→ **EXERCISE BRIEF**
Put the lines of the listing, starting at the line that contains "Task: Click the magnifier search icon" and ending at the end of the listing, into a numbered list, skipping any blank lines. Leave the pictures out of your answer.

→ **Listing from a pointing dataset**
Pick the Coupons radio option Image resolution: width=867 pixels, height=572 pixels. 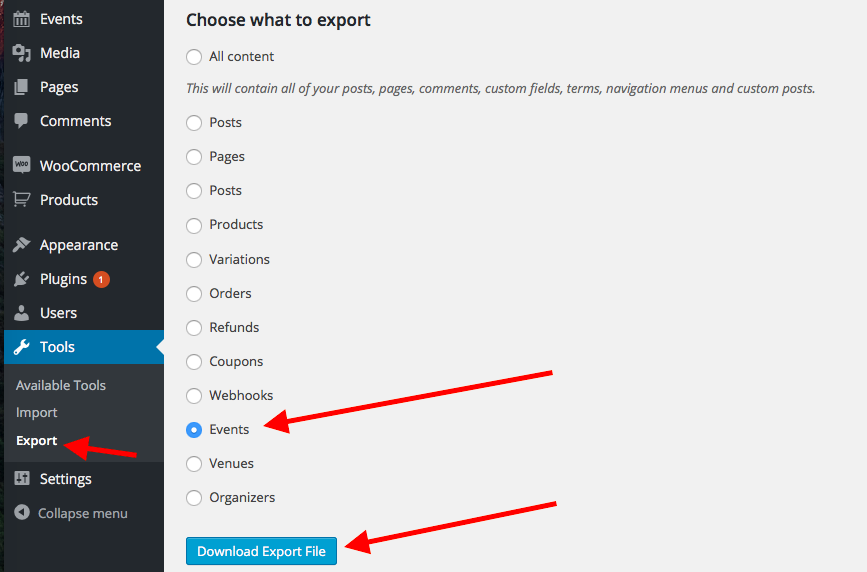(194, 362)
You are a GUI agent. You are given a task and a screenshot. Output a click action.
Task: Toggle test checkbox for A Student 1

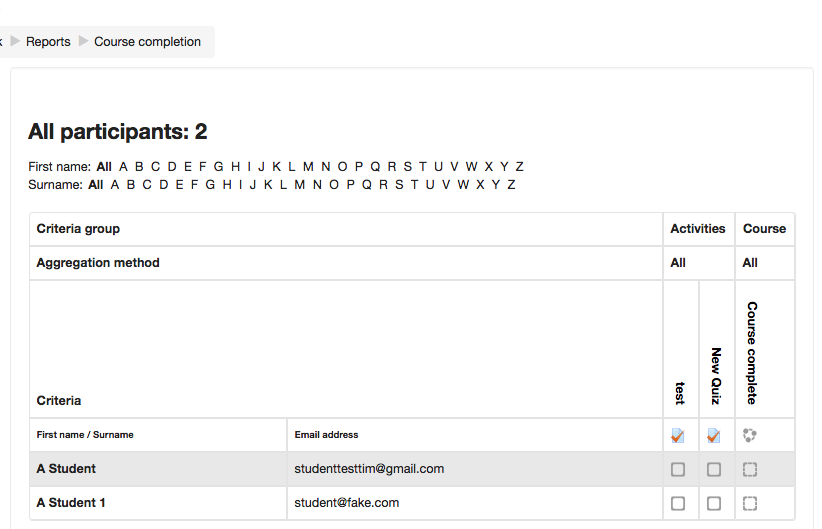[678, 503]
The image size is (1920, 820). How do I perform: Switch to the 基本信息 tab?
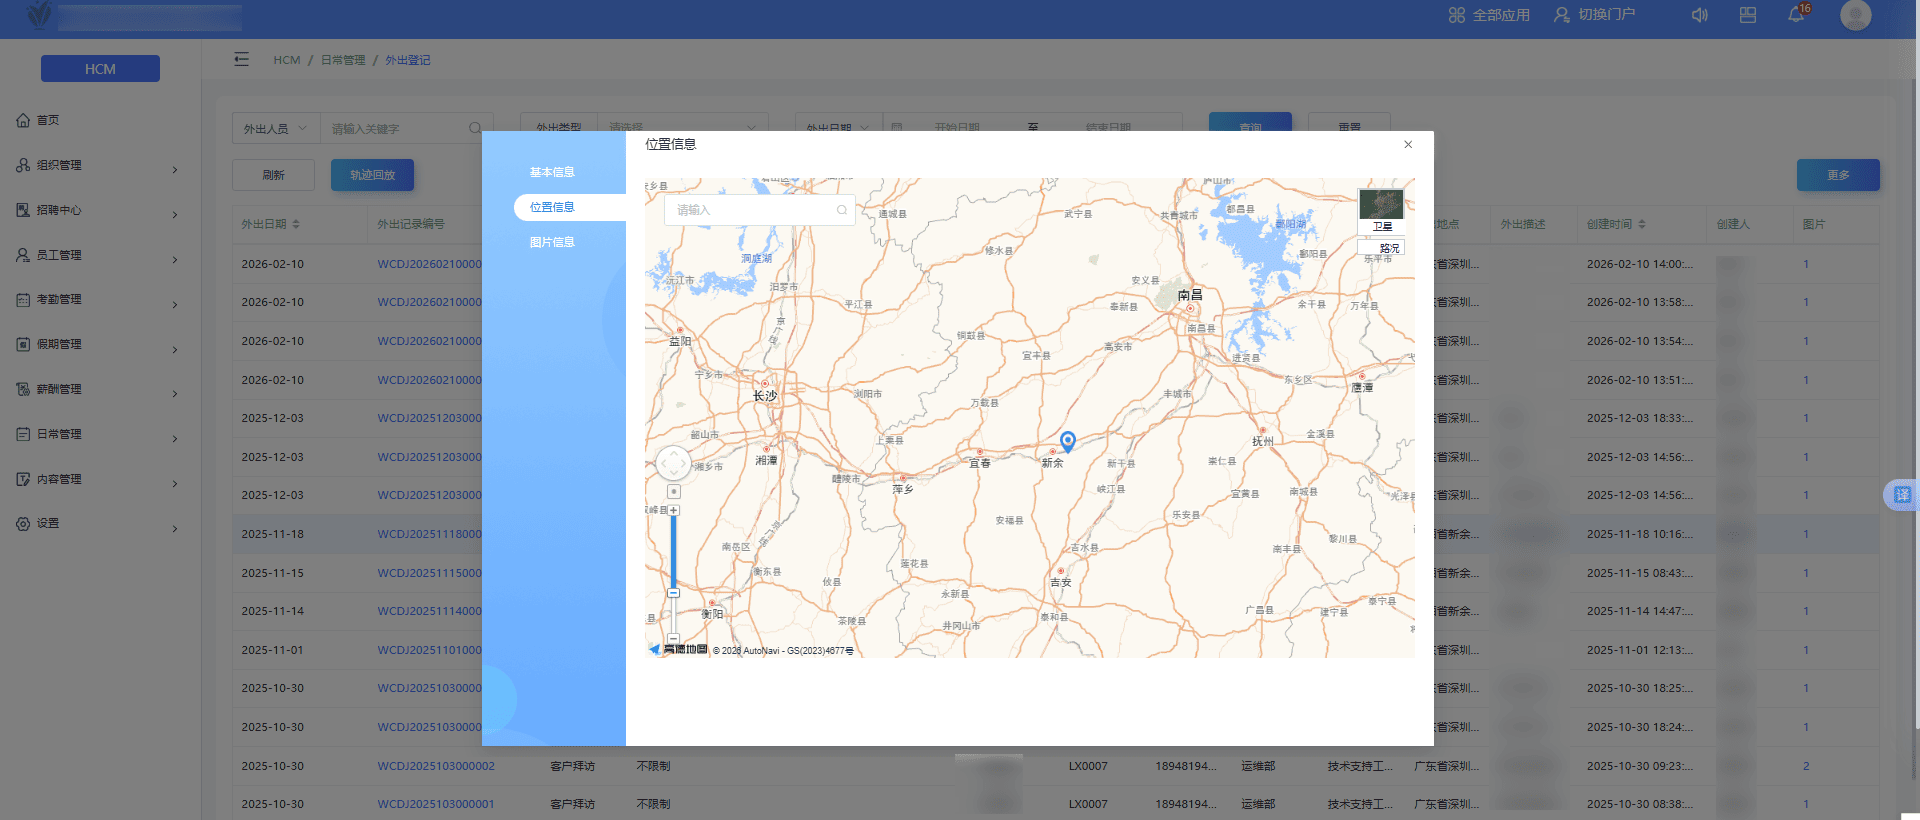[552, 172]
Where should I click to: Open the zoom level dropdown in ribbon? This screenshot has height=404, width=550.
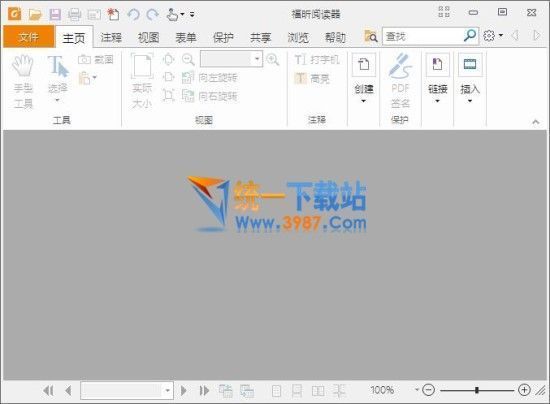(x=257, y=59)
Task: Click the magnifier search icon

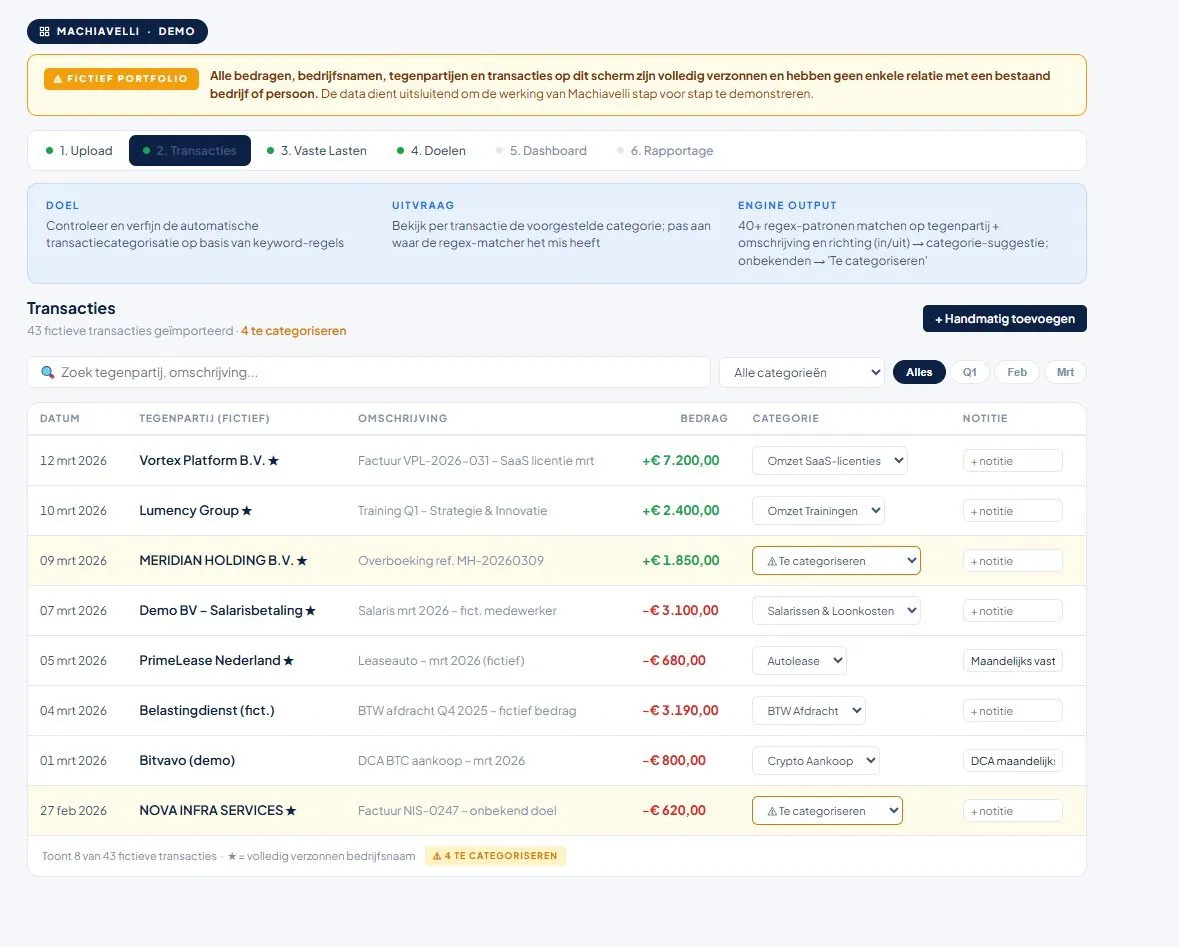Action: pyautogui.click(x=47, y=372)
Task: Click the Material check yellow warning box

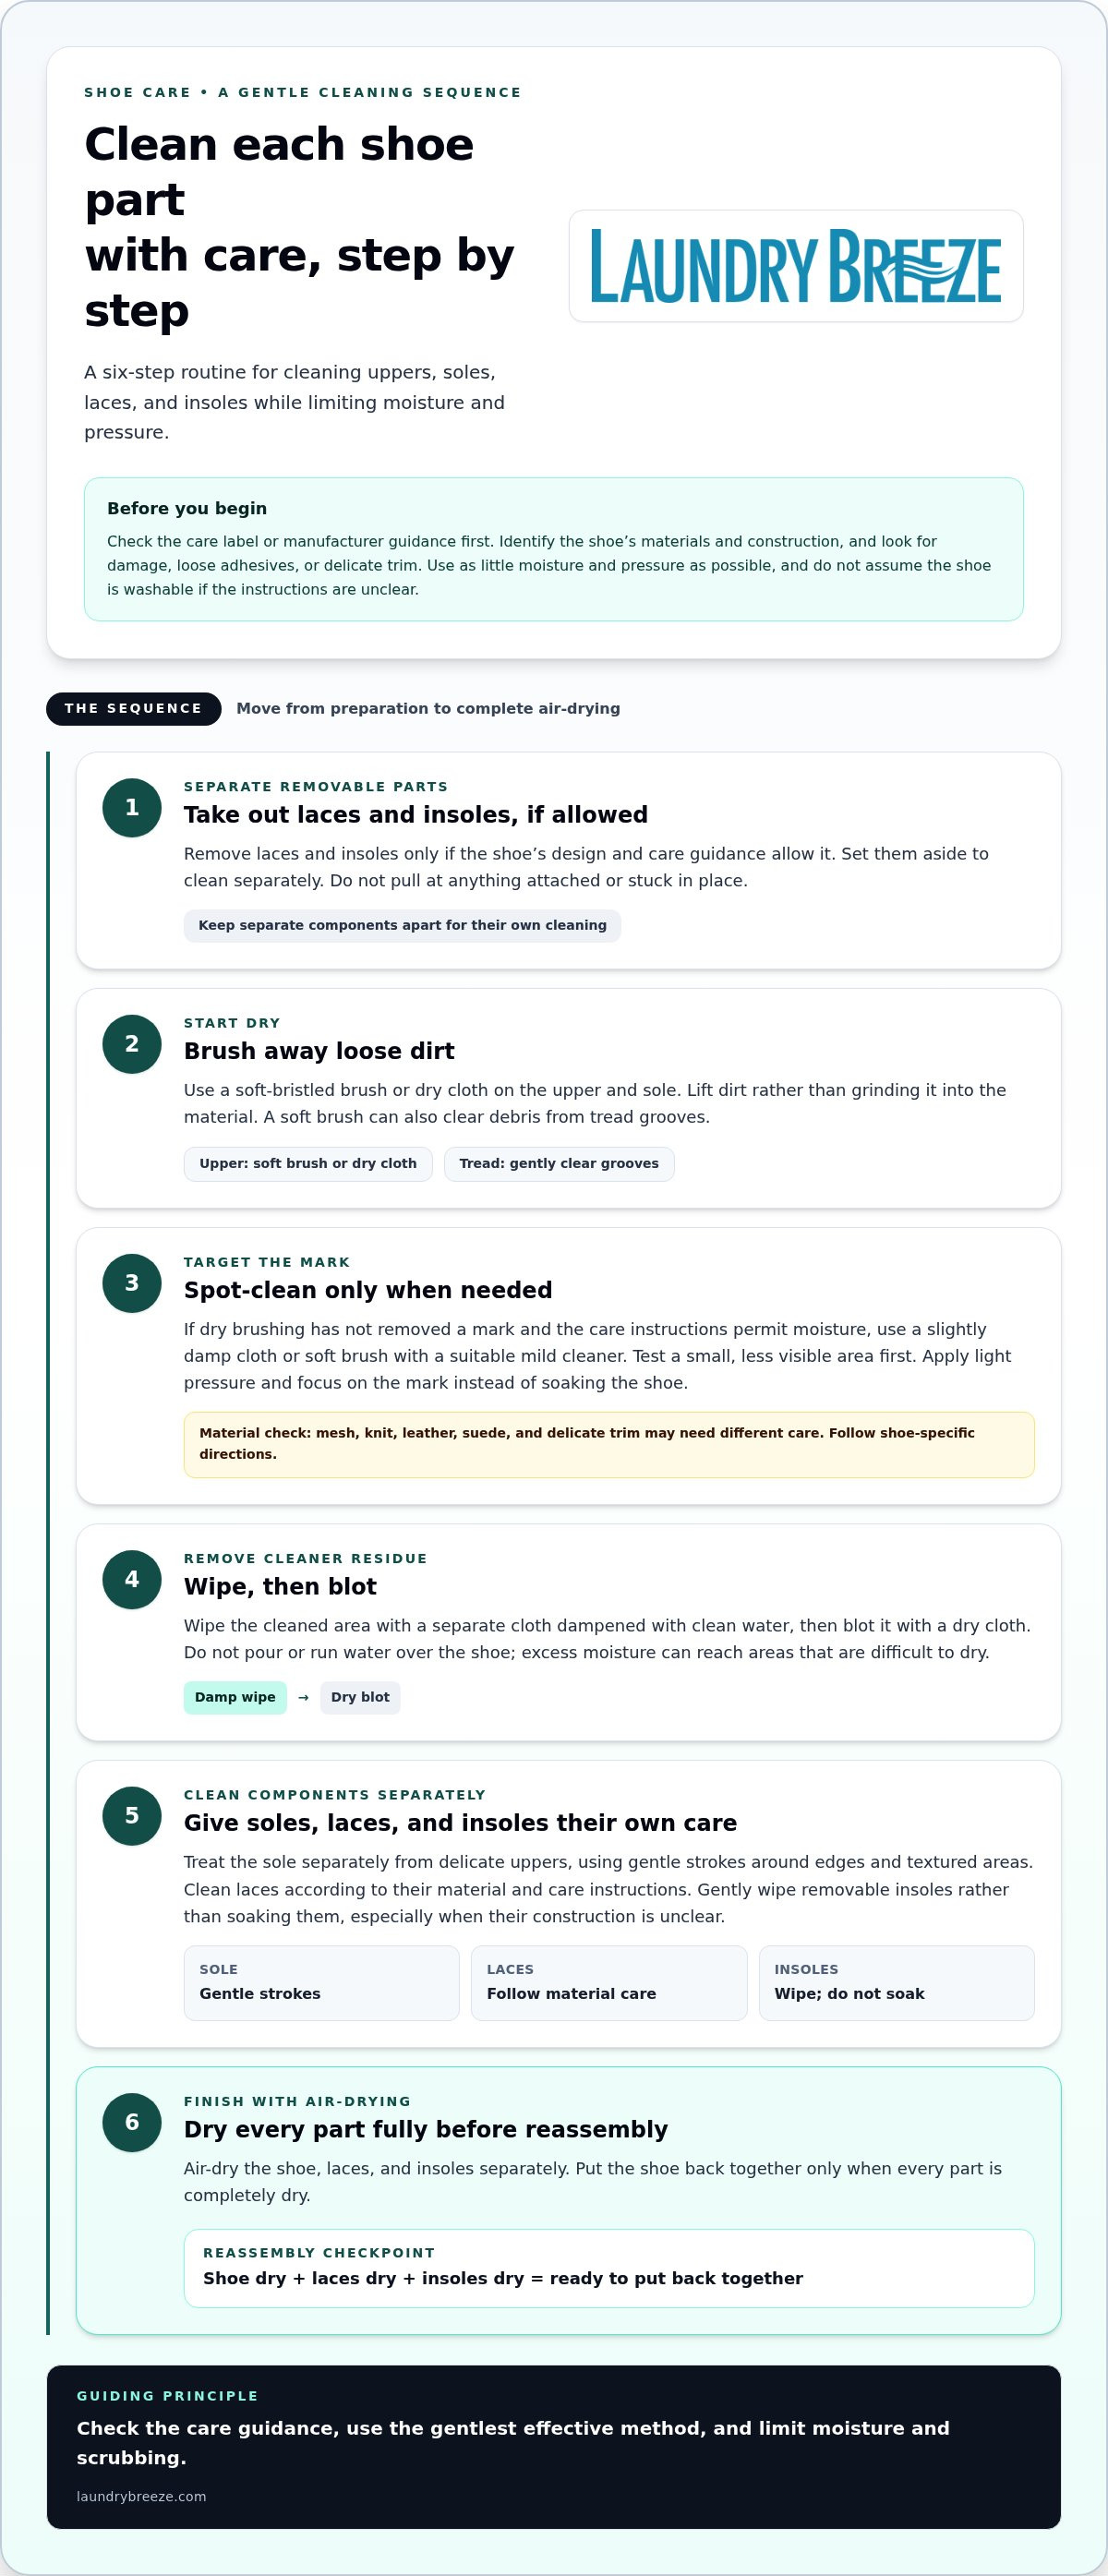Action: 609,1445
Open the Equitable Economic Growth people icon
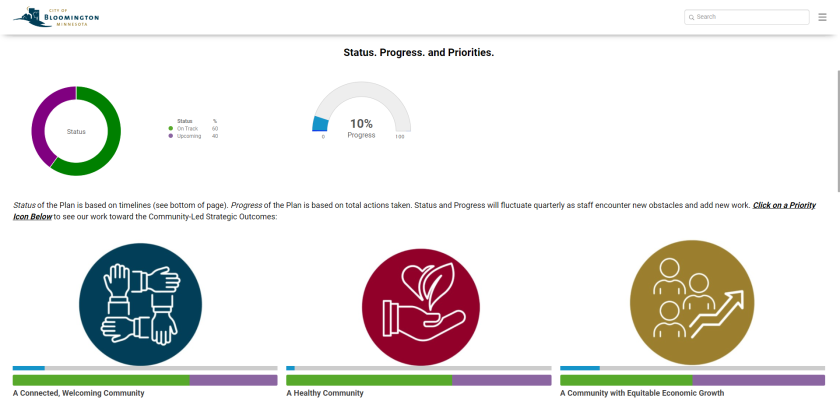Screen dimensions: 840x408 point(691,304)
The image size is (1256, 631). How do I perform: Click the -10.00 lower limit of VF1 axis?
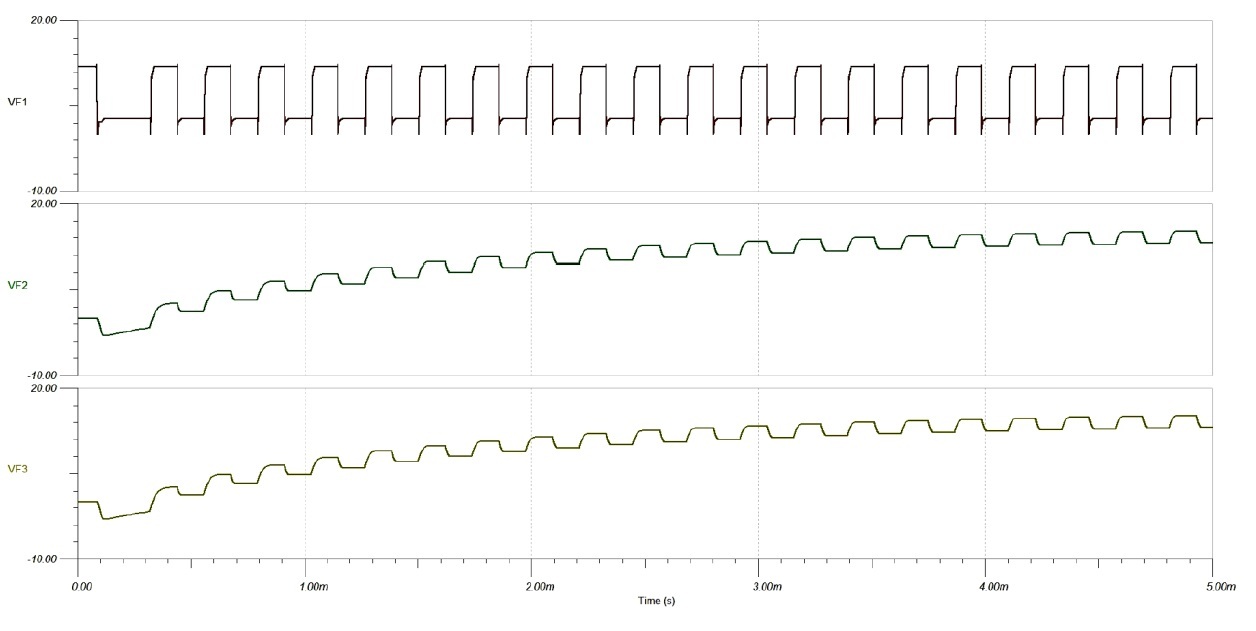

→ **RESULT BELOW**
1. Task: Click the magnifier search icon
2. Action: pyautogui.click(x=47, y=372)
3. Task: Click the Material check yellow warning box
4. Action: 609,1445
5. Open the Equitable Economic Growth people icon
6. Screen dimensions: 840x408 point(691,304)
7. The image size is (1256, 631). How do I perform: Click the -10.00 lower limit of VF1 axis?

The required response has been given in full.